I attended the Menachem Pressler Master Class and recital with a friend who has been a piano teacher for many years and whose opinion I greatly respect. Since, like myself, she attended the first two concerts in András Schiff's cycle of the all of the Beethoven piano sonatas, I decided to raise that question of the extent to which that Bach C Minor keyboard partita could be viewed as a predecessor of Beethoven's Opus 13 "Pathétique" sonata. (She has read some of my blog posts; but, since she does not use a computer, she does not read them regularly. So she had not seen my position on this matter, which is that I did not really buy into the connection Schiff was trying to demonstrate.) Her position was that it was clear as day that the connection was there, delivered in that dismissing tone that would wither away anyone presumptuous enough to think otherwise. Naturally, this set me to thinking (defensively?) more about my own position; and I have decided to reframe my opinion in terms of the typical rabbinical it-is-and-it-isn't strategy. Now let me try to make a case that I am neither caving nor waffling.
First of all, I still hold to my position that the entire Bach partita does not serve as a model for the entire Beethoven sonata; and I think my friend agrees with me on that count. So that is the it-isn't part of the argument. Where, then, lies the it-is part? I would argue that it lies in the fact that the opening "Sinfonia" of the Bach partita is an "overture in the French style," characterized particularly by the dotted rhythms of the opening slow section (marked both "Grave" and "Adagio" in the Alte Ausgabe). Bach had a great love of this style, and it even found its way into the sixteenth of his "Goldberg" variations.
This brings us to the "Pathétique" sonata. This sonata also opens with a "Grave" section in dotted rhythms, dotted sixteenths, in fact, just as in the Bach partita; but the analogy quickly breaks down after that. The Bach "Sinfonia" is a multi-section overture: The "Grave" introduction is followed by an "Andante" two-part invention with a cadenza that leads into a concluding two-voice fugue. The Beethoven sonata, on the other hand, takes, as its point of departure, the model of an Allegro first movement having a slow introduction, except that, in this particular sonata, the introductory material recurs throughout the movement, even in the coda. This is, in no sense of the concept, a "French style overture." Rather, it is an exploration into new ways to structure a piano sonata, just as the Opus 2 sonatas explored taking new approaches to models that Haydn had previously developed. Indeed, the very idea of the slow introduction, which is probably invoked most classically in the first movement of the first symphony (Opus 26), does not reappear in the piano sonata cycle until the second sonata of the Opus 31 set (the one that supposedly has a connection to Shakespeare's Tempest), where it is almost a fragment and recurs in a matter similar to that established in the "Pathétique." To the best of my knowledge, Beethoven never drew upon this French overture model, even in his own monumental collection of variations on Diabelli's theme. In other words even the it-is part of the argument is fraught with so many qualifications that the association may be too weak to signify.

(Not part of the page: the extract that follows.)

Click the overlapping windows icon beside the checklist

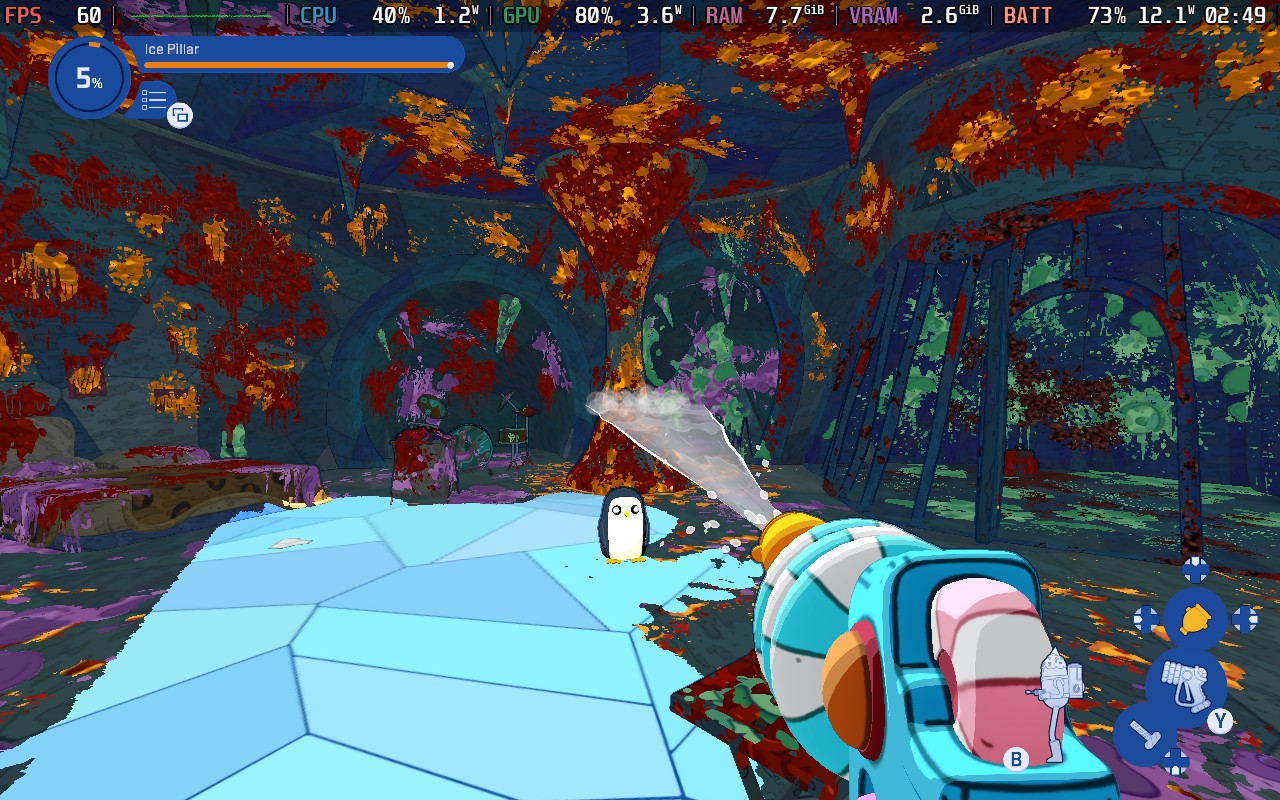coord(179,116)
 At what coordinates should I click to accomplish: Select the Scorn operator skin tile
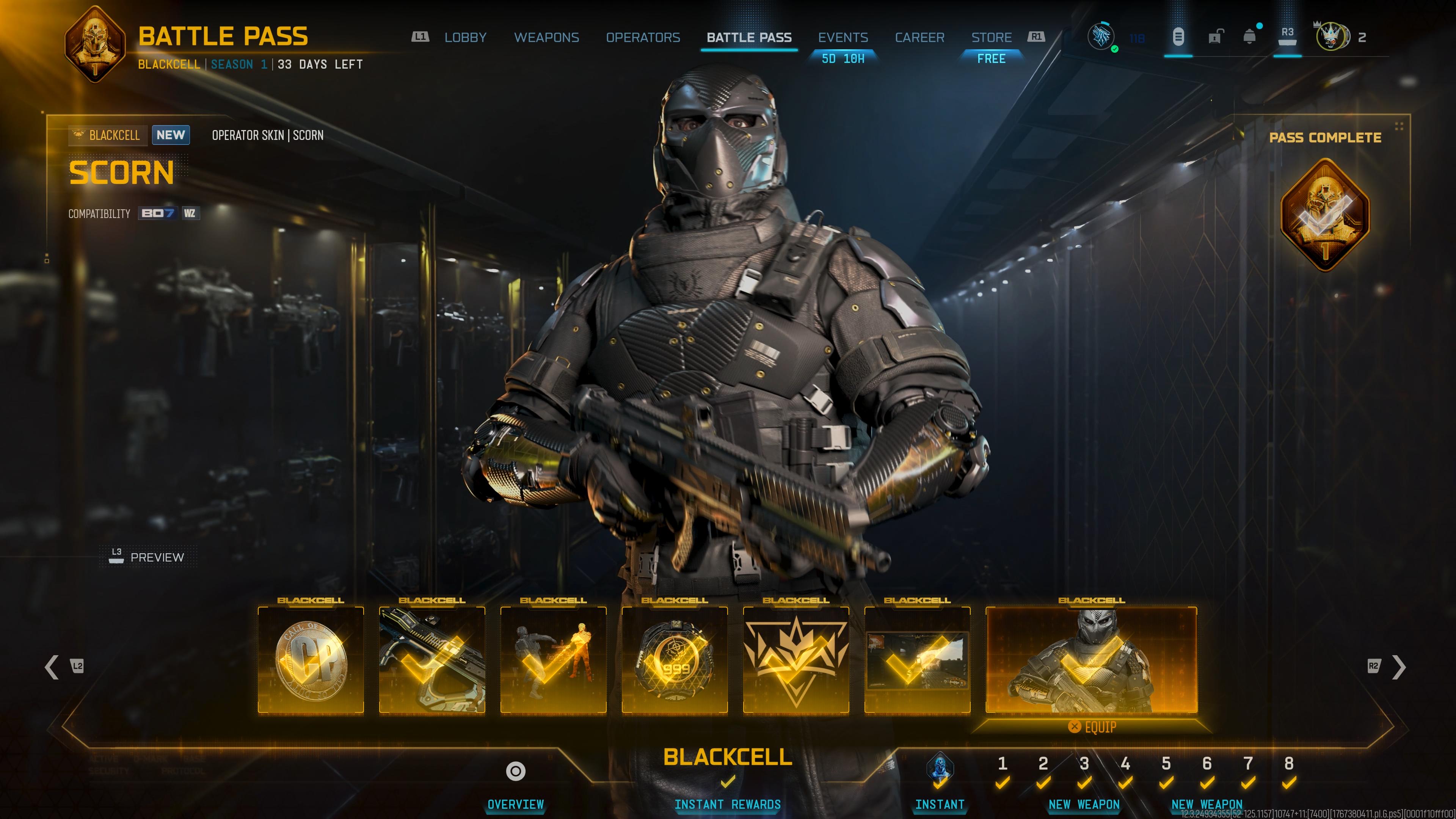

So should I have been firmer in holding my ground? What really came out of my disagreement with my friend was an urge to do some homework that I probably should have done before challenging the point that Schiff was trying to make. Besides, this was not an exercise in winning arguments but just another take on that question of how we can be good listeners; and, as I have tried to demonstrate with the Beethoven-Schubert connection, good listening is context-based listening. Thus, the real question we should be considering is where Bach was situated in Beethoven's context. One way to address this question is to consult Thayer's Life of Beethoven, where we find a citation of notices by Ferdinand Ries, which acknowledges that Beethoven had a high opinion of Bach; but that same notice also states that he had a higher value of Mozart and Handel! Schiff, on the other hand as a performer, clearly has a very high opinion of Bach; so I have to wonder if the connection he tried to demonstrate was ultimately a matter of Schiff translating his own love of Bach into his worldview of Beethoven!